Mention spéciale : Alex Mailloux, « Insubordination, criminalité et cohésion militaire. Le cas du 41e bataillon (canadien-français) du Corps expéditionnaire canadien, 1914-1916 »

Résumé du mémoire : Rares encore sont ceux au Québec qui connaissent le récit tragique du 41e bataillon, pourtant la deuxième unité d’infanterie canadienne-française du Corps expéditionnaire canadien à être autorisée pour le service outremer au cours de la Grande Guerre. Et pour cause: le 41e n’aura finalement jamais combattu. Composé d’un amalgame hétéroclite de francophones et de volontaires étrangers, le bataillon sera dissout sept mois après sa formation, succombant à une vague d’insubordination marquée par un nombre record d’infractions, des désertions par centaines, plusieurs délits de corruption, une épidémie d’ivrognerie et deux homicides. Jusqu’ici, la déroute prématurée du 41e bataillon a essentiellement été attribuée aux faiblesses de son commandement. Ce mémoire, qui se réclame de l’approche microhistorique, vise à compléter le tableau pour y inclure la perspective du simple soldat, en insistant sur les facteurs sociaux, culturels et circonstanciels l’ayant entraîné à désobéir en masse. Supporté par un corpus archivistique inédit, cet effort de réinterprétation trace ainsi les contours d’une microsociété hautement fragmentée, voire en « crise identitaire », illustrant par la même occasion le rôle central de la cohésion militaire pour le maintien de la discipline.  

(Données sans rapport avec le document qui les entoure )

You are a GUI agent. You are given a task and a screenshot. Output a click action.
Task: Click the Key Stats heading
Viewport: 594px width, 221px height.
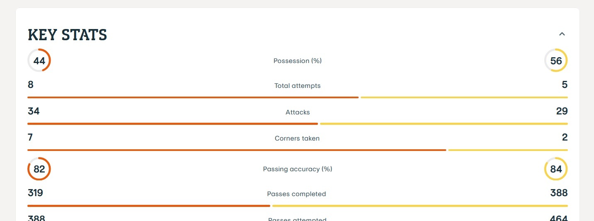pyautogui.click(x=67, y=35)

Alex Mailloux a grandi et réside à Montréal, au Canada. Après des études de premier cycle en anthropologie et en histoire, il a complété sa maîtrise en histoire à l’Université de Montréal sous la direction du professeur Carl Bouchard, avec qui il a travaillé comme assistant de recherche et auxiliaire d’enseignement. Ses intérêts de recherche, centrés sur une lecture socio-culturelle de l’histoire militaire, concernent notamment les enjeux d’obéissance, d’autorité et de justice militaire dans le contexte de la Grande Guerre. Son mémoire « Insubordination, criminalité et cohésion militaire. Le cas du 41e bataillon (canadien-français) du Corps expéditionnaire canadien, 1914-1916 » a également remporté la mention spéciale du Prix d’histoire militaire 2024 de la Direction de la mémoire, de la culture et des archives (DMCA) du ministère des Armées, ainsi que le deuxième Prix d’Études sur la guerre et le fait militaire du Groupe de recherche en histoire de la guerre (GRHG). Alex Mailloux travaille actuellement au sein de la Faculté des arts et des sciences de son alma mater.